MATERIALS PROVIDED section start

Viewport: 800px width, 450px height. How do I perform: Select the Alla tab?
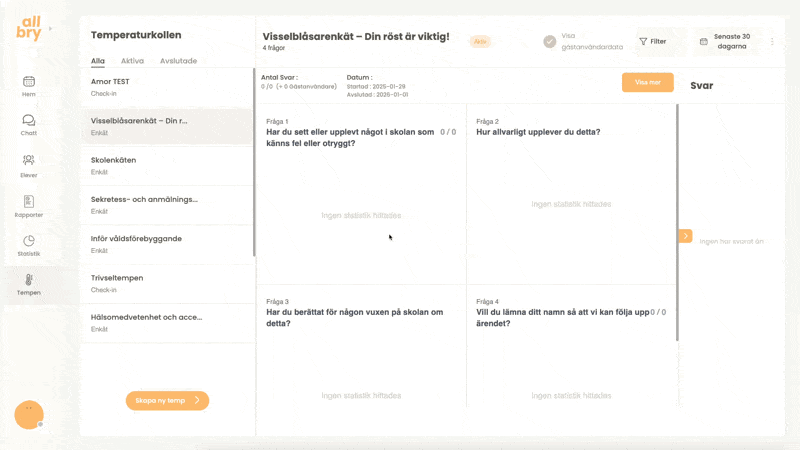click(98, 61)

MATERIALS PROVIDED section end
MATERIALS PROVIDED section start

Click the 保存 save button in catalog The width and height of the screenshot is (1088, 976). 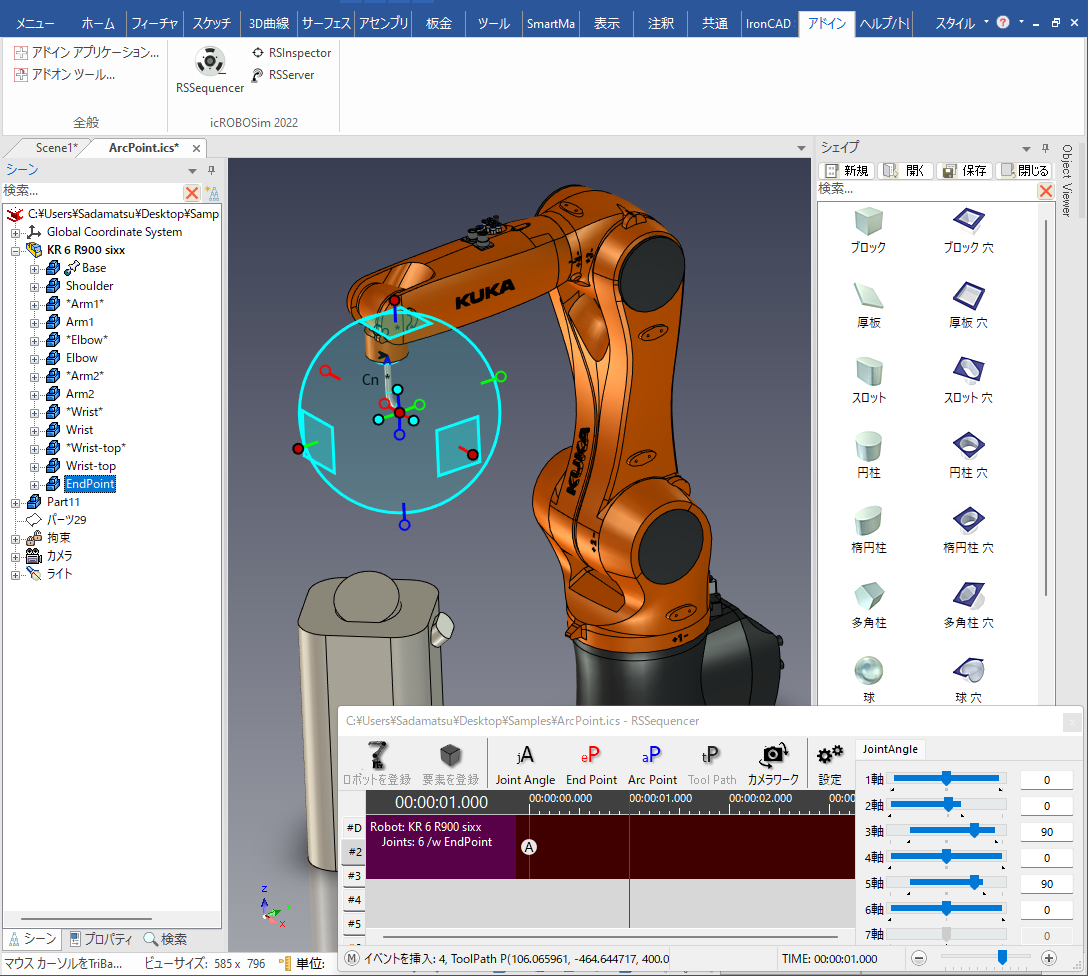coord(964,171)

MATERIALS PROVIDED section end
MATERIALS PROVIDED section start

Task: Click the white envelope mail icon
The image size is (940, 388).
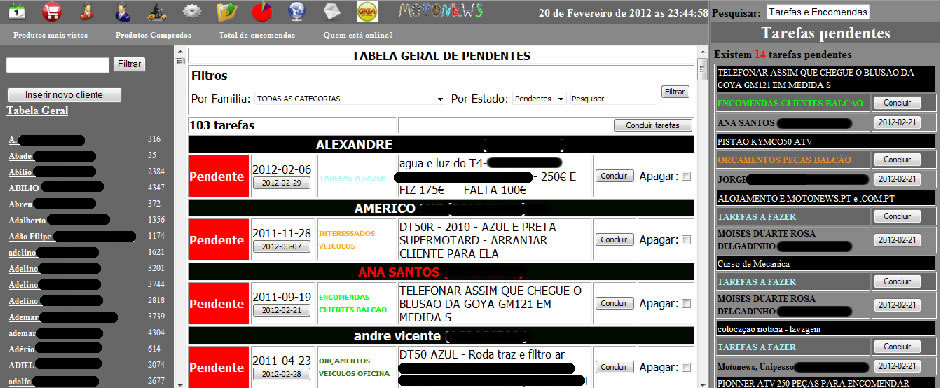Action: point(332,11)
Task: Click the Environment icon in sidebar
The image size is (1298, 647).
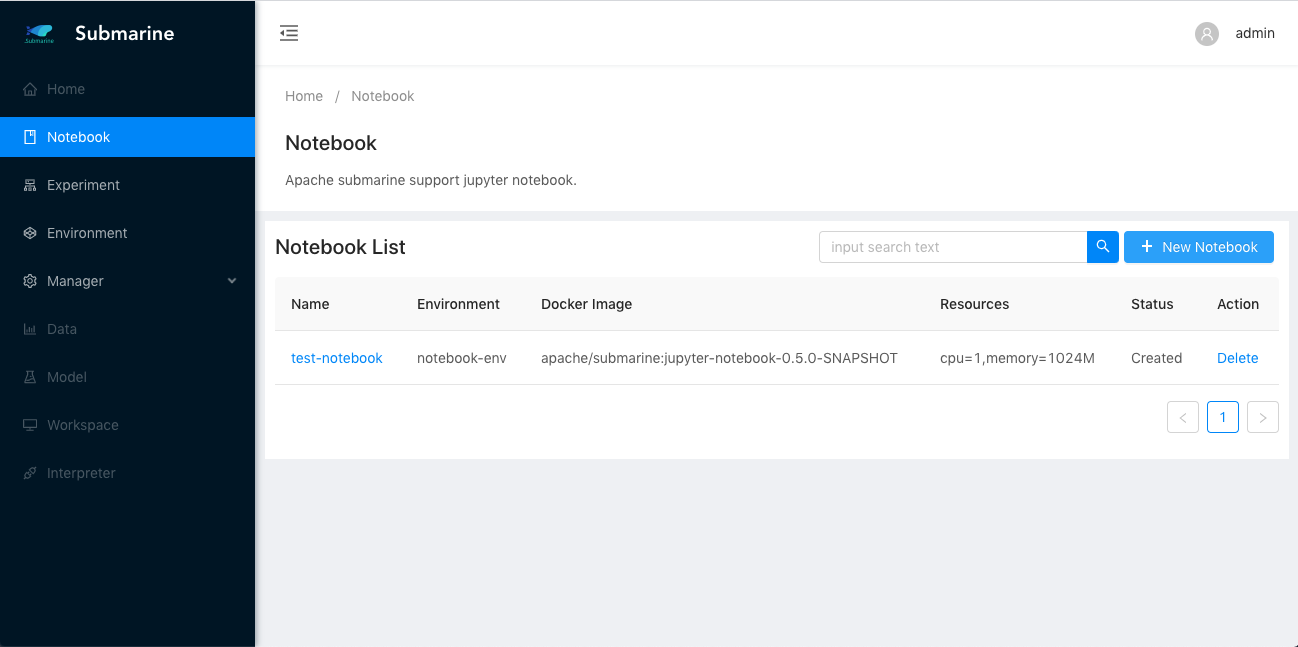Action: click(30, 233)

MATERIALS PROVIDED section end

● **WHAT YOU HAVE TO DO**: Once you have checked the entries above, say how many lines include the word "Task", and nothing beyond the number.

● **ANSWER SECTION**: 2